## [Raw data]
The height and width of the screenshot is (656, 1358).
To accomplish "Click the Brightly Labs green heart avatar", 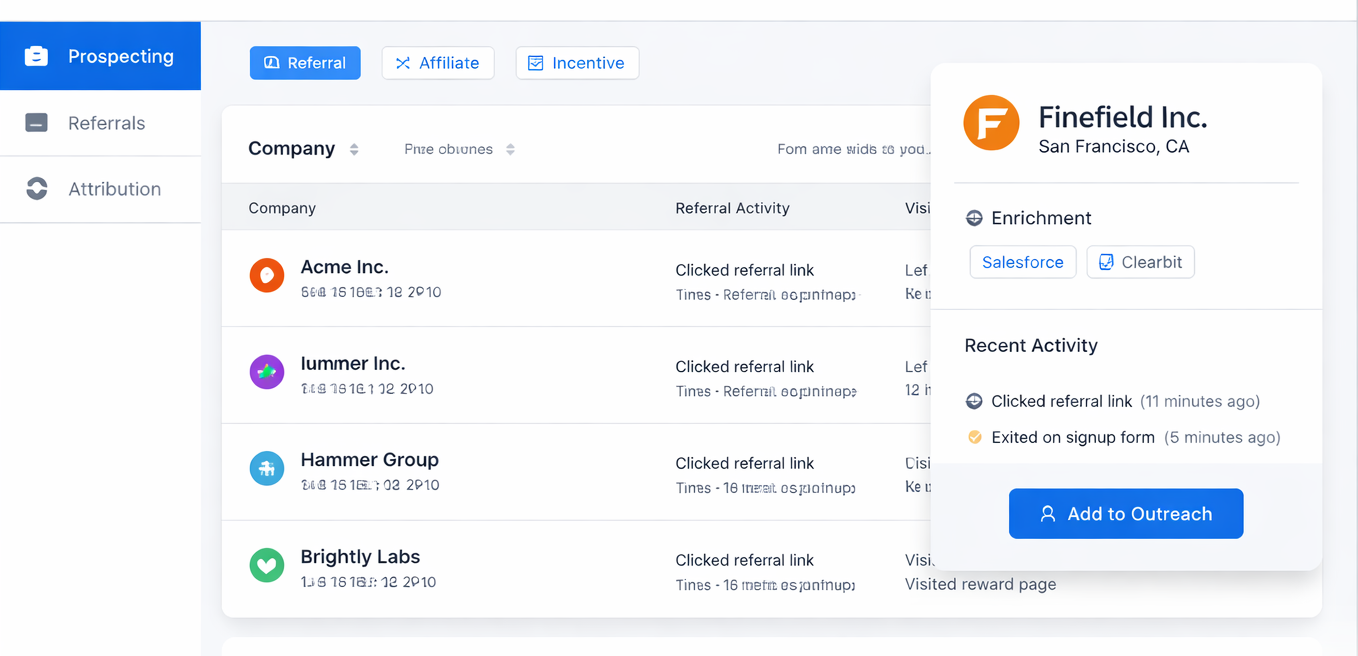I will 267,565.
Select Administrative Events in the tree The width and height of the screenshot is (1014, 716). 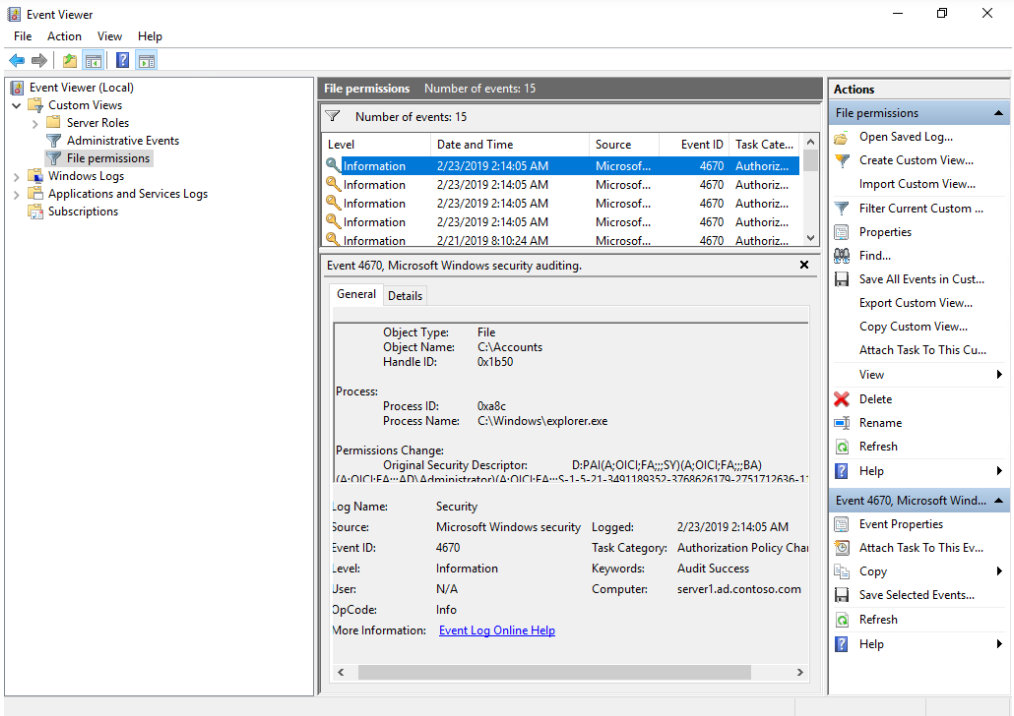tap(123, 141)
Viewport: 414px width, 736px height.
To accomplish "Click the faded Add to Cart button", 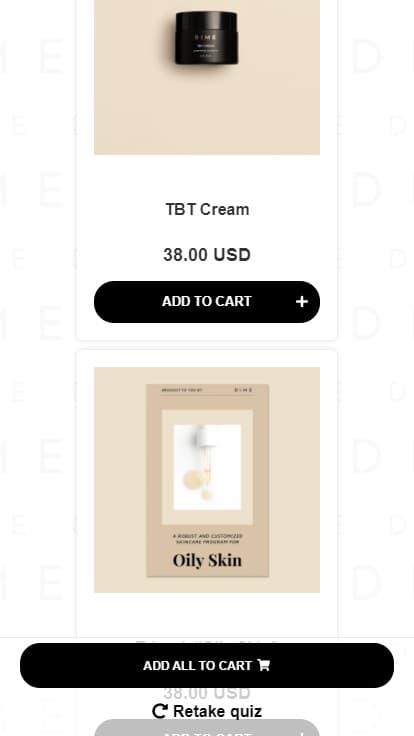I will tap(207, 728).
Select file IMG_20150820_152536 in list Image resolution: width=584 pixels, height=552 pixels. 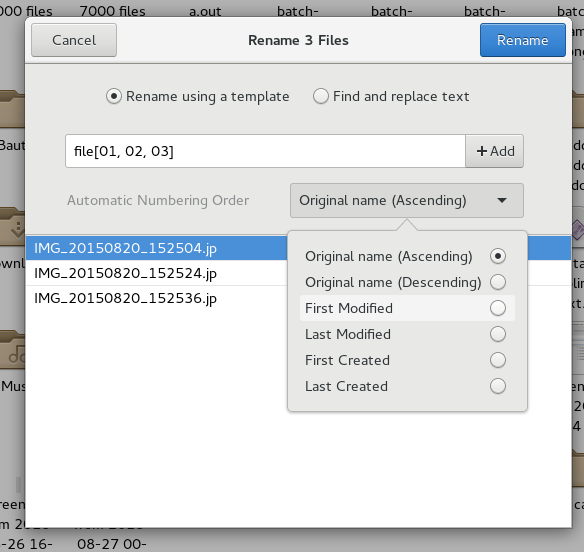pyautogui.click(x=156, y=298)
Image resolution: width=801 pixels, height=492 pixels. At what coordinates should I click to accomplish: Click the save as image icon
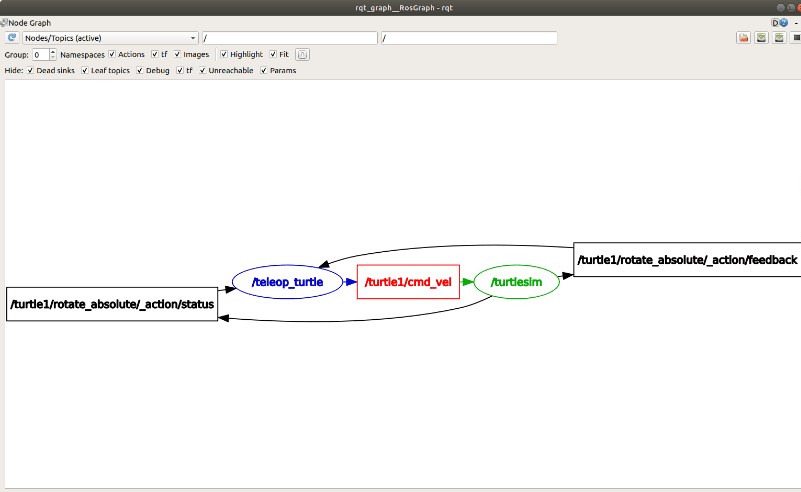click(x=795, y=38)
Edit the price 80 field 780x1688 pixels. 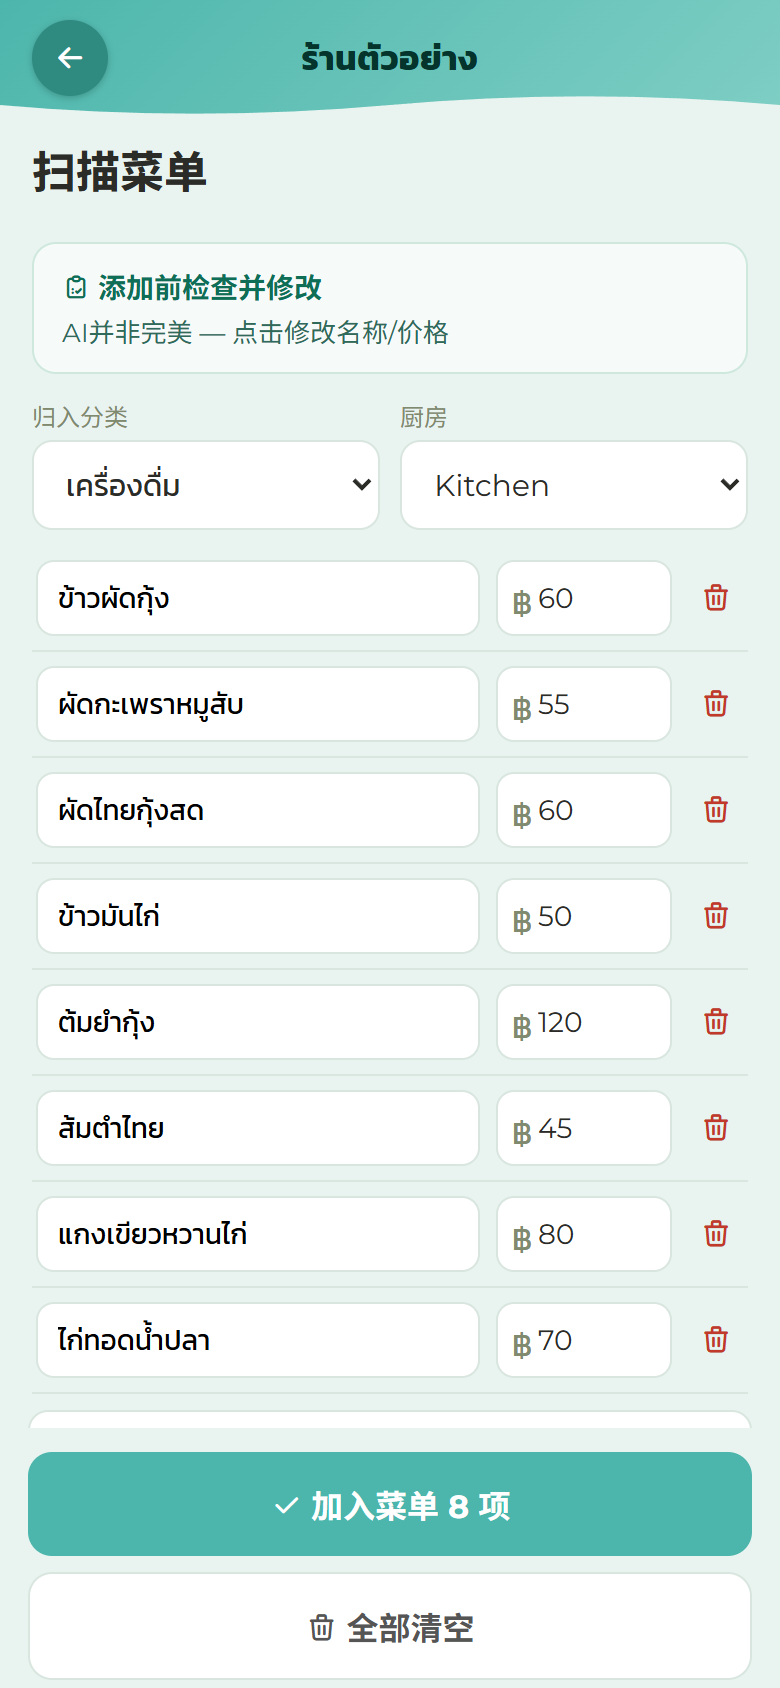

## [Job]
Begin at the line that has "Image resolution: width=801" and copy the records through their end, replacing "save as image icon" with "download icon" and leaving everything else unchanged. Leave the pictures out of your answer.

## [Answer to the exercise]
Image resolution: width=801 pixels, height=492 pixels. At what coordinates should I click to accomplish: Click the download icon
click(x=795, y=38)
Edit the price 80 field 780x1688 pixels. 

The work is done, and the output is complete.